In the following, the measured output power of the MZI will be described by the interference term \(I(\gamma )\), which can be easily obtained from measured \({P}_{out}(\gamma )\) as \(I(\gamma )=2{P}_{out}(\gamma )-{P}_{in}\). The measured interference term is related to the input power density by:

$$I(\gamma )={\int }_{0}^{\infty }\,{p}_{in}(\sigma )cos\mathrm{(2}\pi \sigma \gamma )d\sigma ,$$
(10)

In practical implementation of thermally-tuned FTS, the spatial interferogram is discretized at \(N={N}_{T}\times {N}_{L}\) equally spaced values of \({\gamma }_{k}\mathrm{(0}\le {\gamma }_{k}\le {\gamma }_{max})\), where NL is the number of different MZI corresponding to different path lengths (from 0 to \({n}_{eff}\Delta L({N}_{L}-1)\) and NT is the number of measurements at different temperatures for each MZI. Similar to reported by Florjanczyk et al.12, it can be shown that it is possible to retrieve the input spectrum \({p}_{in}(\widehat{\sigma })\) from the measured interferogram \(I({\gamma }_{k})\) using a discrete Fourier cosine transform (Eq. (11)). To simplify the notation, the values of \({\gamma }_{i,j}\) are set in a row of \({N}_{T}{N}_{L}\) elements (γk, k = 0, …, NTNL − 1), concatenating each MZI at different temperatures. Moreover, because of the periodicity of the FTS transfer function which is described by its free spectral range (FSR), the wavenumber is shifted according to the Littrow line as \(\widehat{\sigma }=\sigma -{\sigma }_{L}\)12.
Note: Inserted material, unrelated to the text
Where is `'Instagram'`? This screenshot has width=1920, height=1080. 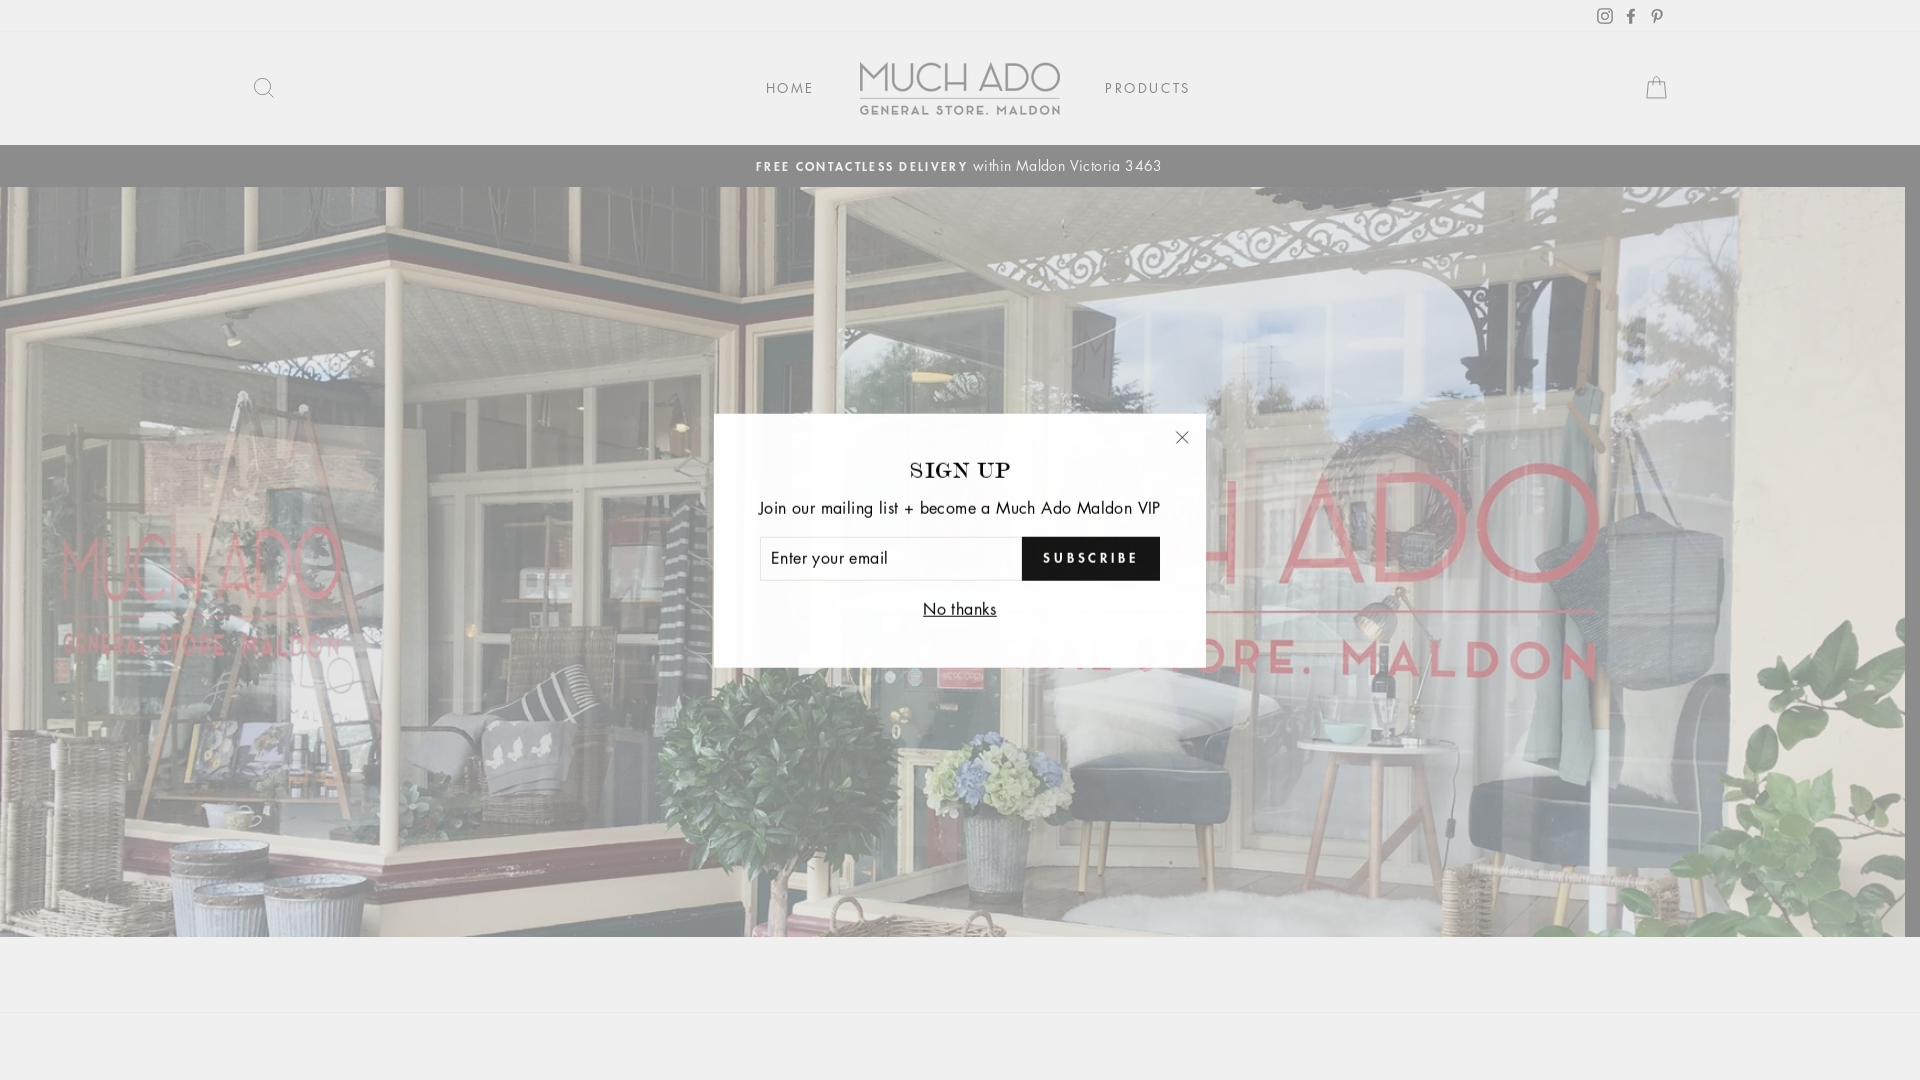
'Instagram' is located at coordinates (1596, 15).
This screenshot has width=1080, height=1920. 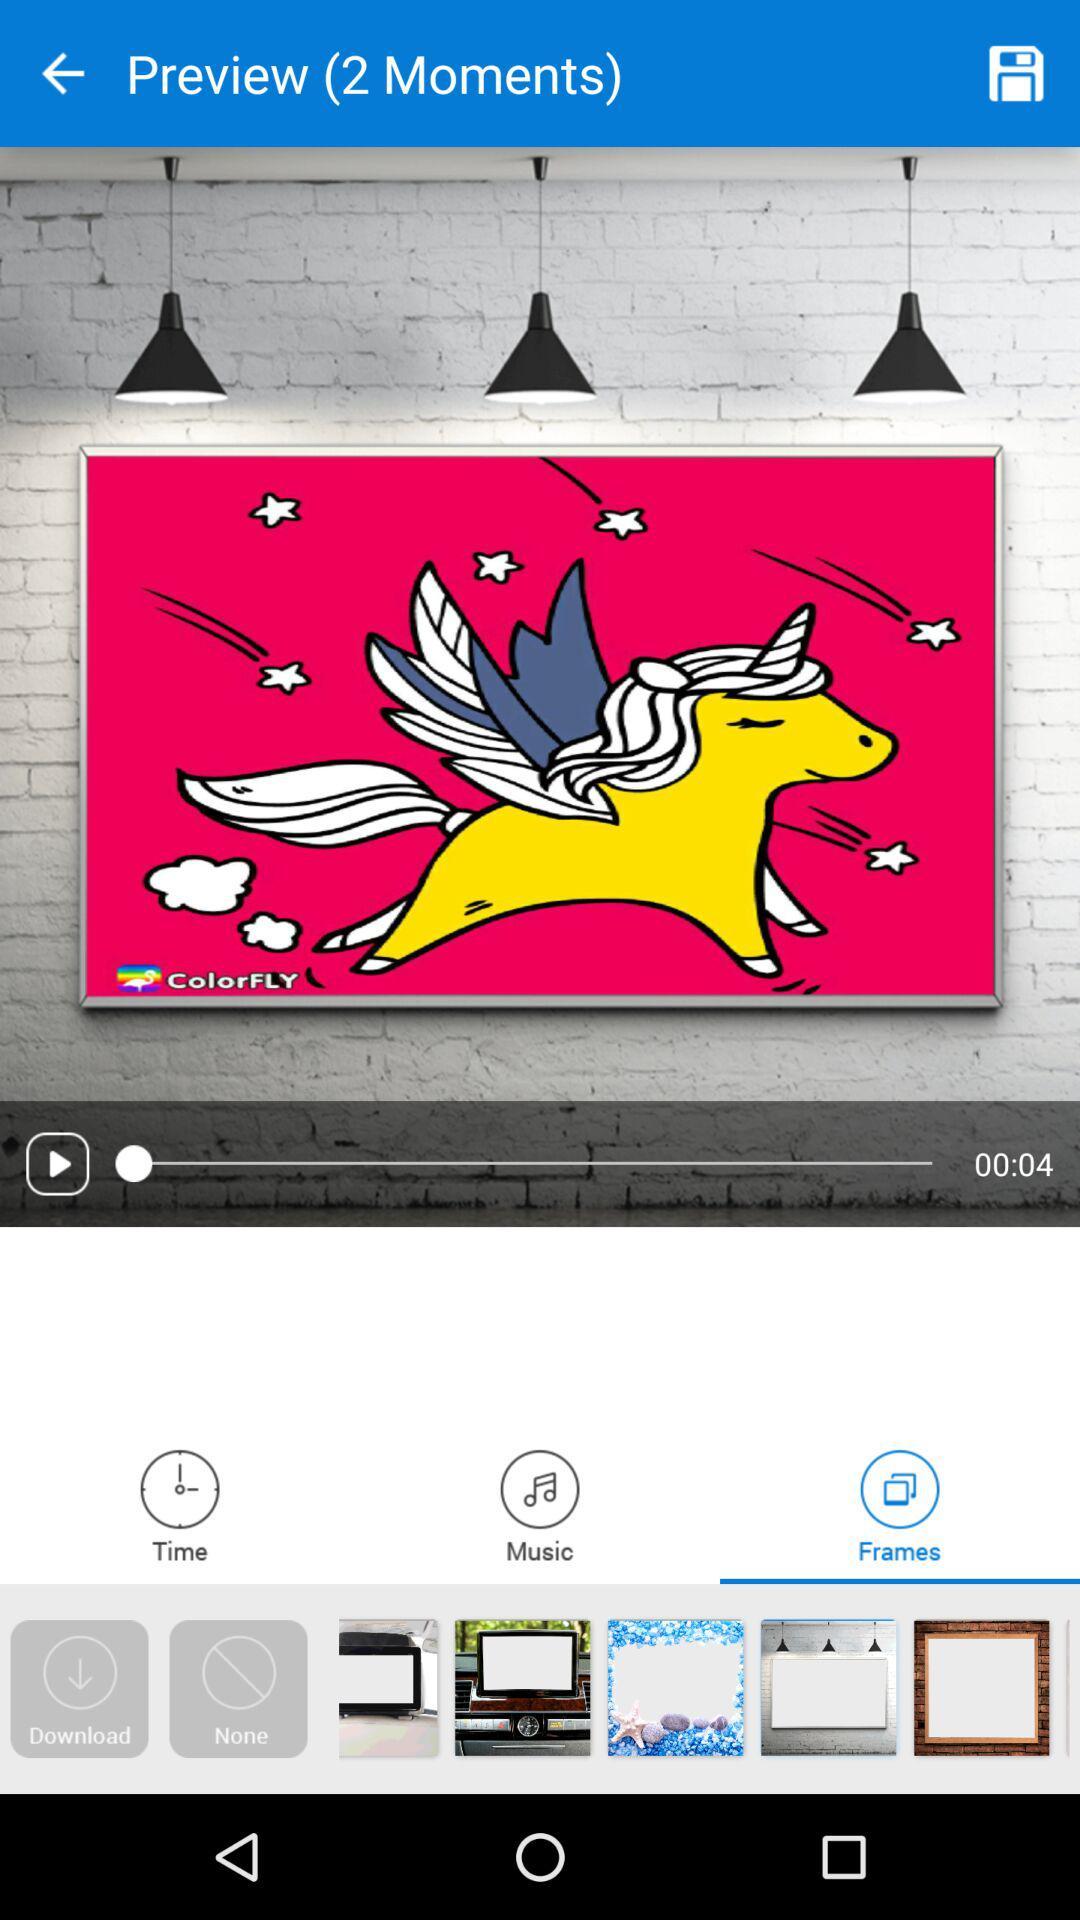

$${p}_{in}(\widehat{\sigma })=\frac{{\gamma }_{max}}{{N}_{T}{N}_{L}}{P}_{in}+2\frac{{\gamma }_{max}}{{N}_{T}{N}_{L}}\,\mathop{\sum }\limits_{k=1}^{{N}_{T}{N}_{L}}\,I({\gamma }_{k})cos\mathrm{(2}\pi \widehat{\sigma }{\gamma }_{k}),$$
(11)

The FTS performance is given by the signal retrieval resolution (δσ) and free spectral range (FSR). The FSR is related with the space between γi and the resolution by \({\gamma }_{max}\). Following a similar procedure reported by Florjanczyk et al.12, δσ and \(FS{R}_{\sigma }\) (in wavenumber unit) of the thermally-tuned FTS are given in Eqs (1) and (2), where \(\Delta {n}_{eff,T,max}\) is the maximal effective index variation induced by the heater and \(\Delta {L}_{max}=\Delta L({N}_{L}-\mathrm{1)}\). Interestingly they can be compared with the ones of classical FTS given by Eqs (12) and (13).

$$\delta \sigma =\frac{1}{\Delta {L}_{max}\,{n}_{g}},$$
(12)
$$FS{R}_{\sigma }=\frac{1}{\Delta {L}_{max}\,{n}_{g}}\frac{{N}_{L}}{2},$$
(13)

Since the thermo-optic coefficient can be considered constant with the wavelength24, it can be noted that in previous equations the effective index variation respect to the wavelength remains constant with the temperature.